(Goal of the exercise)
The entire listing below should be output exactly as it stands.

---------- Data supplied

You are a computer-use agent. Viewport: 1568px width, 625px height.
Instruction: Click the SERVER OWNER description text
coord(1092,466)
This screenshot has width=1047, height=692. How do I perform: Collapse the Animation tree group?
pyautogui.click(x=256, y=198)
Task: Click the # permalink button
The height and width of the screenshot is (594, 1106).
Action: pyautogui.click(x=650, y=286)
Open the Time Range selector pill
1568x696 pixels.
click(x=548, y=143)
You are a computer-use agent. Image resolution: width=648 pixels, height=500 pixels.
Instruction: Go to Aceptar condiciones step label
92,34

--------------------

(Exercise output)
You are a computer-use agent. Viewport: 1568px width, 625px height.
Instruction: Click the SERVER OWNER description text
coord(1092,466)
This screenshot has width=1047, height=692. How do I perform: Collapse the Animation tree group?
pyautogui.click(x=256, y=198)
Task: Click the # permalink button
The height and width of the screenshot is (594, 1106).
Action: pyautogui.click(x=650, y=286)
Open the Time Range selector pill
1568x696 pixels.
click(x=548, y=143)
You are a computer-use agent. Image resolution: width=648 pixels, height=500 pixels.
Instruction: Go to Aceptar condiciones step label
92,34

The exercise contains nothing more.